This is lifted from BoingBoing; see the permalink for the original location. I love the wording of the letter. Since the RIAA keeps doing this stuff, it’s nice to have a starting point for a response on record.
Wednesday, March 28, 2007
A California man got out of his music-sharing lawsuit by having his lawyer send a sharply worded letter to Sony Music, the plaintiff (music lawsuits aren’t brought by the RIAA, but by individual record companies — like Warners, who are suing a paralyzed man for his disability check). The letter threatened to sue Sony for malicious prosecution, citing the crummy evidence used by record companies in other suits, and on receipt the letter it, Sony chickened out and withdrew the suit.

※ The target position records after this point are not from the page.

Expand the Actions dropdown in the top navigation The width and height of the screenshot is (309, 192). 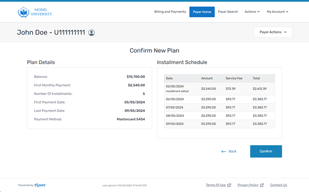[x=252, y=12]
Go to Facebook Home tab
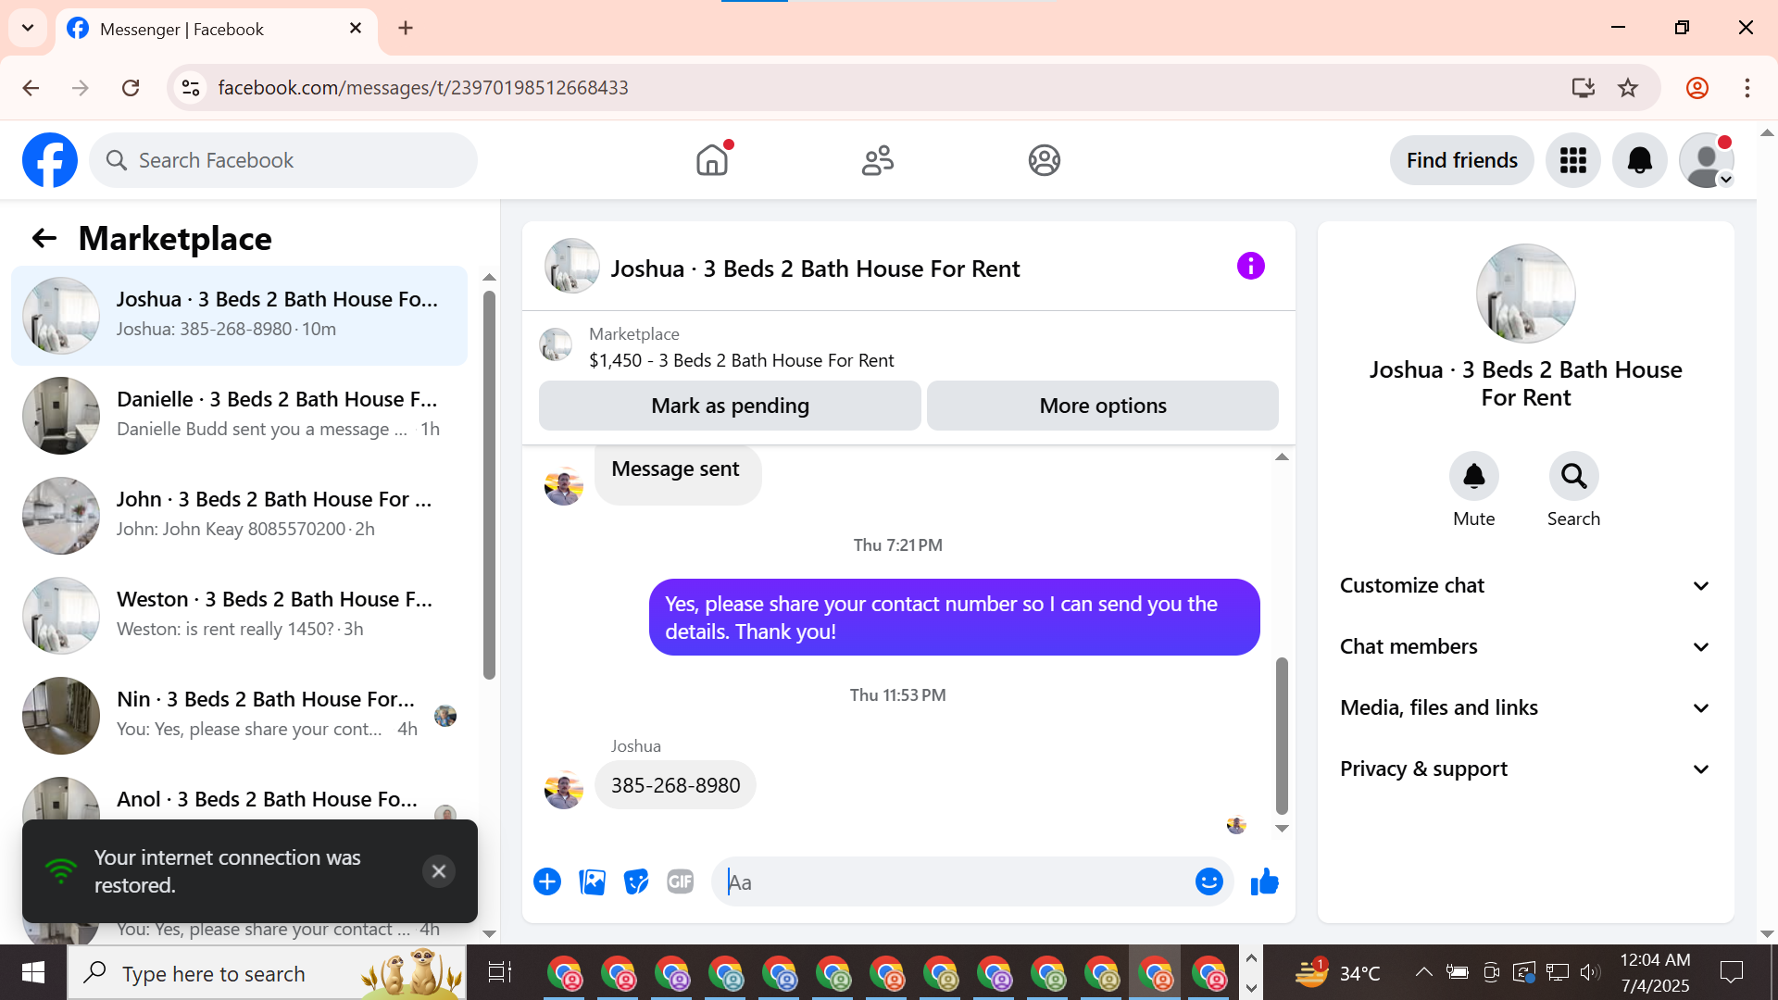This screenshot has width=1778, height=1000. [x=712, y=160]
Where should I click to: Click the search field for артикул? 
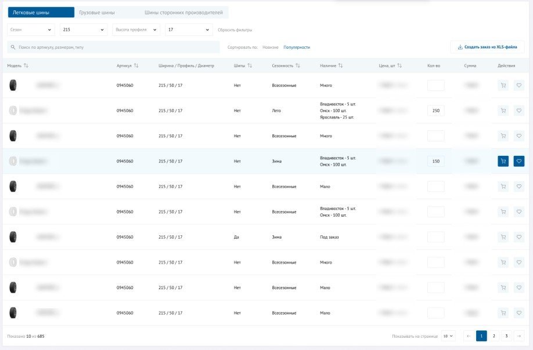coord(113,47)
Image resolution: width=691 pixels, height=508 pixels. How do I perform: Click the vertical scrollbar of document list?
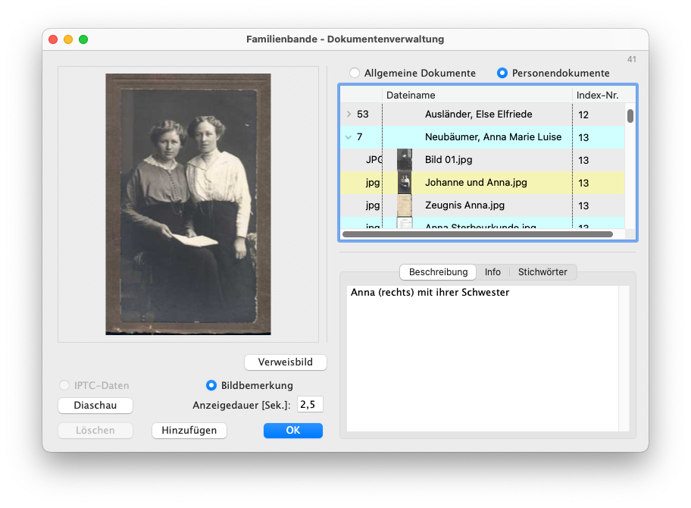(x=630, y=116)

The Evidence Code sections are quite clear: settlement negotiations of all kinds may not be used to prove the validity of any claim or defense. Mr. Merchant has and had no more duty to respond to attempts to “sell” him one of your clients’ boilerplate, non-negotiable $3750 settlements than he has to return cold calls from pushy life insurance salespeople. If your client (and your law firm?) are seeking probable cause shelter in a settlement negotiations house of straw (as suggested by your March 23 letter), all of you should consider the prevailing winds of the Evidence Code before making yourselves too comfortable. Straw will burn.
Your client take the position that my middle-aged, conservative clients should speculate regarding the identity of persons your clients’ claim used their AOL account to download pornographic-lyric gangsta rap tracks as predicate to possible case resolution. In an age of Wintel-virus created bot-farms, spoofs, and easily cracked WEP encrypted wireless home networks (among other easy hacks), the only tech-savvy response to such a request is, “You’ve got to be kidding.” The extensive press that has been generated over computer security (and the insecurity of Windows XP and its predecessors) underscores the complete absence of facts on which probable cause to sue my clients could be established and your clients’ willingness (even insistence) that others be implicated in Big Music’s speculative, “driftnet” litigation tactics. Sorry: Mr. Merchant cannot and will not expose himself to still more litigation by speculating.